**Your assignment:**
Copy verbatim the span of lines beginning at the line that contains "Image resolution: width=600" and ending with the final line of the data. Exclude pictures from the copy.

(Source material begins)

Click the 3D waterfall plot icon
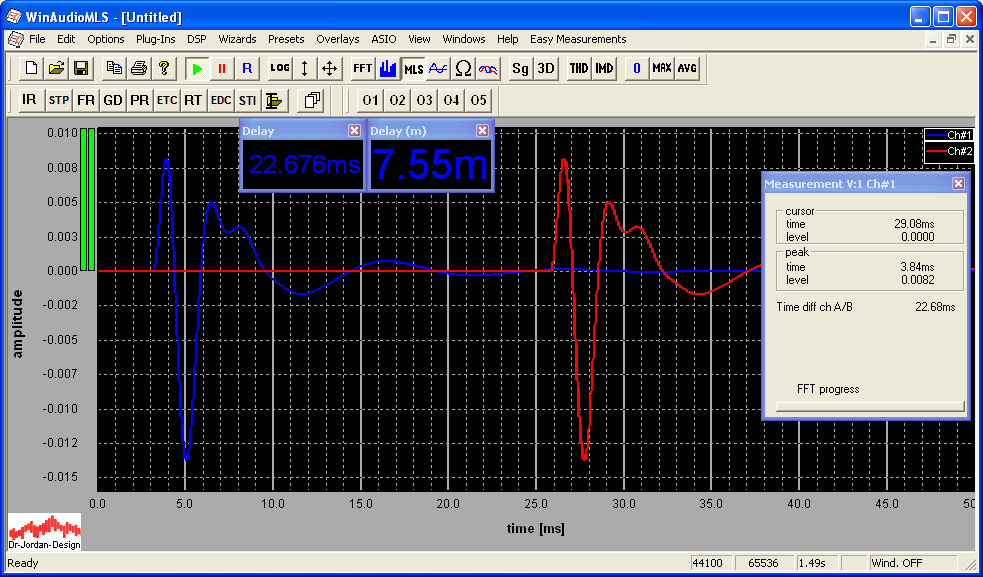The image size is (983, 577). (546, 68)
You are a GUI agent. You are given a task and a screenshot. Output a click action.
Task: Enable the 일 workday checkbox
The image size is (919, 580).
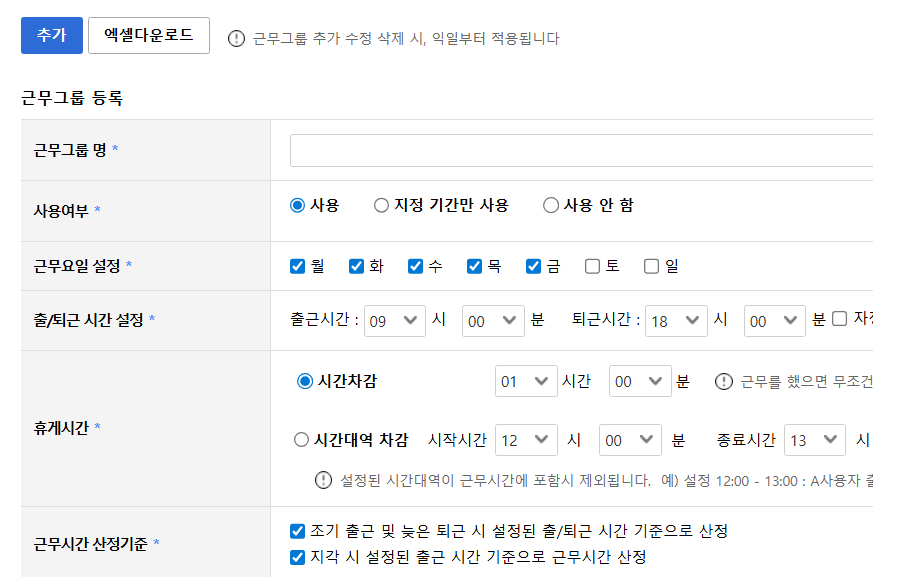tap(651, 266)
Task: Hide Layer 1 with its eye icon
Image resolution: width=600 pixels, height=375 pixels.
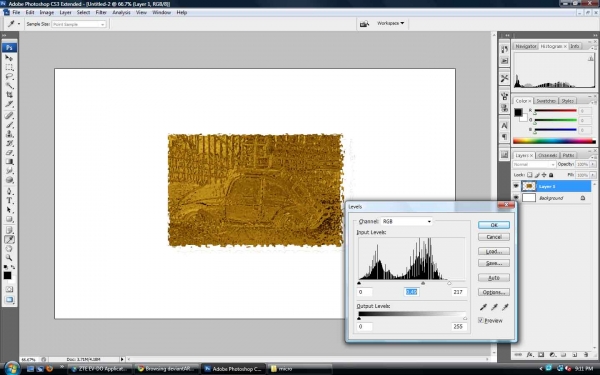Action: click(516, 186)
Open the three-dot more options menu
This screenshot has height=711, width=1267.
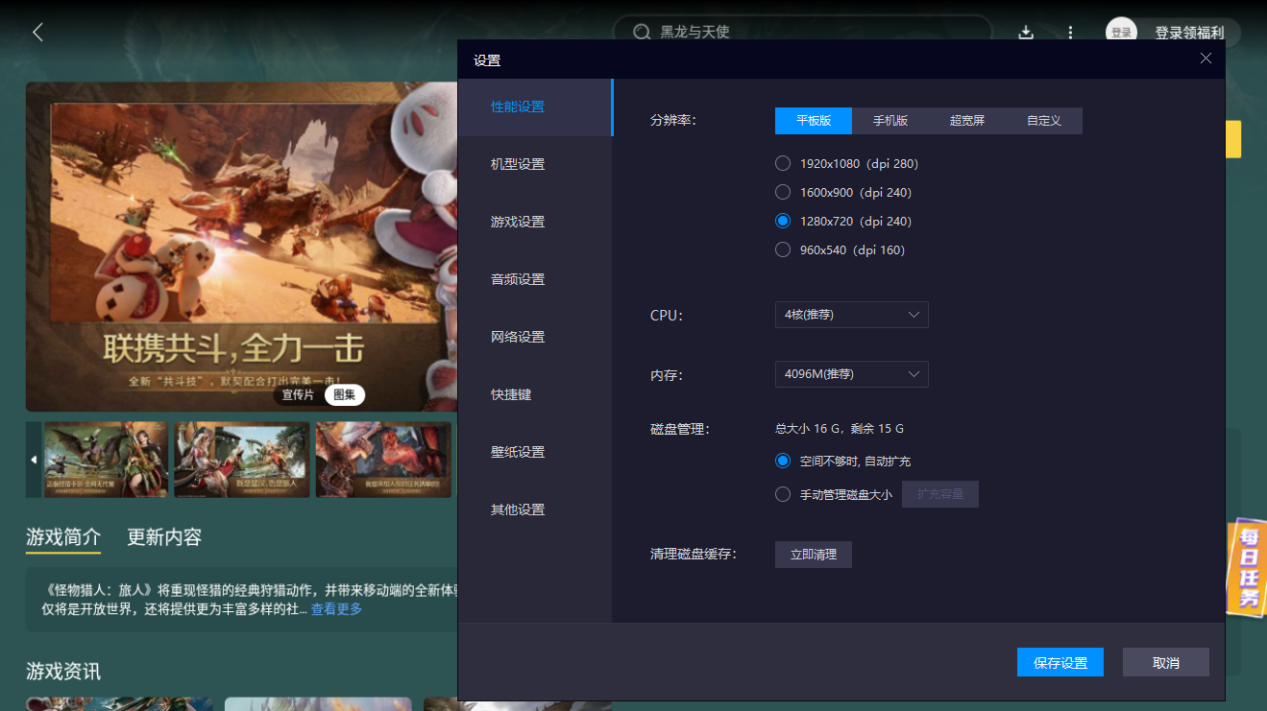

(Source material ends)

**Completed exercise:**
Image resolution: width=600 pixels, height=375 pixels.
Action: click(516, 186)
Open the three-dot more options menu
This screenshot has height=711, width=1267.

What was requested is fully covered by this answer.